__Assigned task__. Copy out the passage on anti-inflammatory eating below, from "Eating more nuts" down to "and provoke inflammation.", keeping every word unchanged.

So what are the solutions?
Minimally processed or non-processed foods such as whole grains, green leafy vegetables, legumes, fatty fish, and berries are examples of anti-inflammatory foods. Food campaigns are only slightly effective, price and low socio-economic status are major problems. That said, some countries have generally lower disposable incomes yet the citizens tend to favour home cooking and fresh ingredients. This would seem to indicate that time and the loss of a home-cooking culture is also a major factor in food choice. In many countries, so-called convenience foods and pre-prepared dishes are pushed on people and this has displaced home cooking.
Eating more nuts is helpful, 5 or more servings a week can reduce SCI and even more so when the nuts partially replace red meat and processed meats.
These dietary recommendations are even more important for older people. The gut microbiome tends to change with aging and this can tend to lead to more leaky intestines which means that more bacterial products enter the bloodstream and provoke inflammation.
Green and black tea as well as cocoa contain anti-inflammatory molecules so a cuppa can be a good thing.

(Source records)
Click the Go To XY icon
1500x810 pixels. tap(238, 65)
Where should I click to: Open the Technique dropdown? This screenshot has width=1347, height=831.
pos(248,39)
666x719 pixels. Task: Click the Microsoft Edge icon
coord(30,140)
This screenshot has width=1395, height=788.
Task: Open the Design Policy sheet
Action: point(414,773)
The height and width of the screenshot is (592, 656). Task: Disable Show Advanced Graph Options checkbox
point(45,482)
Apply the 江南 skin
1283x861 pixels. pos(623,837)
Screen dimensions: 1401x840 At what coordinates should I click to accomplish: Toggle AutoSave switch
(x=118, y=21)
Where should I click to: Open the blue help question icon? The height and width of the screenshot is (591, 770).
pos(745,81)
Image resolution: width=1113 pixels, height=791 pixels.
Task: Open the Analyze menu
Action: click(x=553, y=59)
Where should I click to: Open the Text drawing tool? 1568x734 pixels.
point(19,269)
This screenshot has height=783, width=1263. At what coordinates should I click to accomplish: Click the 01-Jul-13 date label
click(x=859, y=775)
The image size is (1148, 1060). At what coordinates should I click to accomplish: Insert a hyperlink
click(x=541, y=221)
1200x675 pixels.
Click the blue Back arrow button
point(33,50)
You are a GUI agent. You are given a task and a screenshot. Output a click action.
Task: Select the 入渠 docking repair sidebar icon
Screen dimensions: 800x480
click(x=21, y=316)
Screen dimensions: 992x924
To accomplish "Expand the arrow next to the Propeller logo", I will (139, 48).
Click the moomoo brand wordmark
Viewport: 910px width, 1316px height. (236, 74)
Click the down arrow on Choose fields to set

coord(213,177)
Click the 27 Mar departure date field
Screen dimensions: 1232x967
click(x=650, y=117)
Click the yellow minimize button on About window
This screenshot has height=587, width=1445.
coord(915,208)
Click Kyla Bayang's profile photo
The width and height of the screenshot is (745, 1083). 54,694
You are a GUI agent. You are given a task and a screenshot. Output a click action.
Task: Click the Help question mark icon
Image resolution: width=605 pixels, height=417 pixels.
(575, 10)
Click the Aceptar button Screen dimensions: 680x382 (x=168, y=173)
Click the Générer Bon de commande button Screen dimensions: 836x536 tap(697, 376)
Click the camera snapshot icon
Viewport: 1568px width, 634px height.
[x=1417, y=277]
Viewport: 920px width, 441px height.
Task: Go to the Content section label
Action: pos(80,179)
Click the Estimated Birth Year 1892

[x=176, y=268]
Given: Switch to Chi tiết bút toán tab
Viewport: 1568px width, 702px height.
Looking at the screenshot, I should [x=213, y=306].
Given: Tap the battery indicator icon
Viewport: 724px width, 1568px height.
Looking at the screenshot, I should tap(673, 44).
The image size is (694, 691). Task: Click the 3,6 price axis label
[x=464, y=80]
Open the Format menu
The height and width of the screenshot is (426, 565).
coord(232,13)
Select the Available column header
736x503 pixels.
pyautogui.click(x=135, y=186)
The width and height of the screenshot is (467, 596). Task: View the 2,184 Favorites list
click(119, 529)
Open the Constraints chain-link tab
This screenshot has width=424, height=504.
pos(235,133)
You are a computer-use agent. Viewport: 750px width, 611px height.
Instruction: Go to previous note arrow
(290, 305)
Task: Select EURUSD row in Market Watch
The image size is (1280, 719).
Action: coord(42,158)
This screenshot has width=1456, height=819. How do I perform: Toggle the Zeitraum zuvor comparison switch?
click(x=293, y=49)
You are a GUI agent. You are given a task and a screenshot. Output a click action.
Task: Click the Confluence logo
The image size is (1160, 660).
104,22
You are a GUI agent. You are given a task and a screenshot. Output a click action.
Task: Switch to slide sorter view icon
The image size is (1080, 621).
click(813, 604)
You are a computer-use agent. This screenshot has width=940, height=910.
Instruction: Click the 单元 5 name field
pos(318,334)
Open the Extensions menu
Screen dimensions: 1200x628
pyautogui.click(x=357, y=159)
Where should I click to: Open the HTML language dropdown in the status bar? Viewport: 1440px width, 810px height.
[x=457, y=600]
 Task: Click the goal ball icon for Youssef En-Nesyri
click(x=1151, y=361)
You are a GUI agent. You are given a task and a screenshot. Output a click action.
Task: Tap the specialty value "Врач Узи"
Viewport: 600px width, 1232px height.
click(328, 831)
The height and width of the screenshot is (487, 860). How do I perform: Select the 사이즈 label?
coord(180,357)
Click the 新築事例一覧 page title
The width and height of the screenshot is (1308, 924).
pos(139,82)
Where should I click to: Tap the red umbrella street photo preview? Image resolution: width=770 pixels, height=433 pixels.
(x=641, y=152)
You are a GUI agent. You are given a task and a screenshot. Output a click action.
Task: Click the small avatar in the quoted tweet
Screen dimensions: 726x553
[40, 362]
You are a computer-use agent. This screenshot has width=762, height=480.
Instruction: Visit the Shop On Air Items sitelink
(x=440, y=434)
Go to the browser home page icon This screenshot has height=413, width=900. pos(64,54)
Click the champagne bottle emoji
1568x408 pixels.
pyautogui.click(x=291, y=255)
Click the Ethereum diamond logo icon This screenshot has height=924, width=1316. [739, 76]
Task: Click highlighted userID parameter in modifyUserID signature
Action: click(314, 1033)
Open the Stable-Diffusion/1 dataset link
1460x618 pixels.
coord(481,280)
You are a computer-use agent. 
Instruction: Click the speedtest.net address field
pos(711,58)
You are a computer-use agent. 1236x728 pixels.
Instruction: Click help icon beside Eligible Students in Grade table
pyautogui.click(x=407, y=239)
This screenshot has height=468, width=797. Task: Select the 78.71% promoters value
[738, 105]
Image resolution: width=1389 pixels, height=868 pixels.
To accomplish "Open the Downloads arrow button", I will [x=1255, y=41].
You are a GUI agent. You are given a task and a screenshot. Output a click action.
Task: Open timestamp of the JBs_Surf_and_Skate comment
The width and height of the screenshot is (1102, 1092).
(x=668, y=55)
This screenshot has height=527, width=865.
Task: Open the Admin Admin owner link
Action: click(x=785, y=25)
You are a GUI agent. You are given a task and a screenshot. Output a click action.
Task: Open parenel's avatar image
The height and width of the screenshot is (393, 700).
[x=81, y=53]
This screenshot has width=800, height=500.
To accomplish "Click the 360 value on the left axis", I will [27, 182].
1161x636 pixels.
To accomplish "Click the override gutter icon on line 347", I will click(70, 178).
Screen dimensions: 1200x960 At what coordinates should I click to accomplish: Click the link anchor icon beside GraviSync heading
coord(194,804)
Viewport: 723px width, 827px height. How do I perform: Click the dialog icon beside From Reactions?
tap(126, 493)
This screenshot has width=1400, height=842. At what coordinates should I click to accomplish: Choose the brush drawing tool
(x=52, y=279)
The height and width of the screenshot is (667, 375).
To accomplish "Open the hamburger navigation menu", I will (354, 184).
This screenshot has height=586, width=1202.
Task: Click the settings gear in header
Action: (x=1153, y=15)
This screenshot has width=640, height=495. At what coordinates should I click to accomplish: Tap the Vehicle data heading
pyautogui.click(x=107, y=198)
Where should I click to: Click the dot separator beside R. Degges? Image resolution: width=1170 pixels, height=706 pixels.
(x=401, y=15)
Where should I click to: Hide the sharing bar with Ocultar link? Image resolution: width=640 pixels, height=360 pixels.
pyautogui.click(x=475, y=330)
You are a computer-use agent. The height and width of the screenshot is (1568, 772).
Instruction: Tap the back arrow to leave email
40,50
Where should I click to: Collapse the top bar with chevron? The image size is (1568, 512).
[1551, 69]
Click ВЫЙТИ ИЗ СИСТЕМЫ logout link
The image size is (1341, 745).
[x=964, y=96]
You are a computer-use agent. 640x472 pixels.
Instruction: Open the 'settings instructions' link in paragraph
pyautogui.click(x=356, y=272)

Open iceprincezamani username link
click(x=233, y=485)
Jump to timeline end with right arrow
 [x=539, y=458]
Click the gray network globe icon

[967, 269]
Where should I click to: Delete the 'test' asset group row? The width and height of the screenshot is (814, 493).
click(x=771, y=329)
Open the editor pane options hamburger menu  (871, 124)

__Written response__.
Eating more nuts is helpful, 5 or more servings a week can reduce SCI and even more so when the nuts partially replace red meat and processed meats.
These dietary recommendations are even more important for older people. The gut microbiome tends to change with aging and this can tend to lead to more leaky intestines which means that more bacterial products enter the bloodstream and provoke inflammation.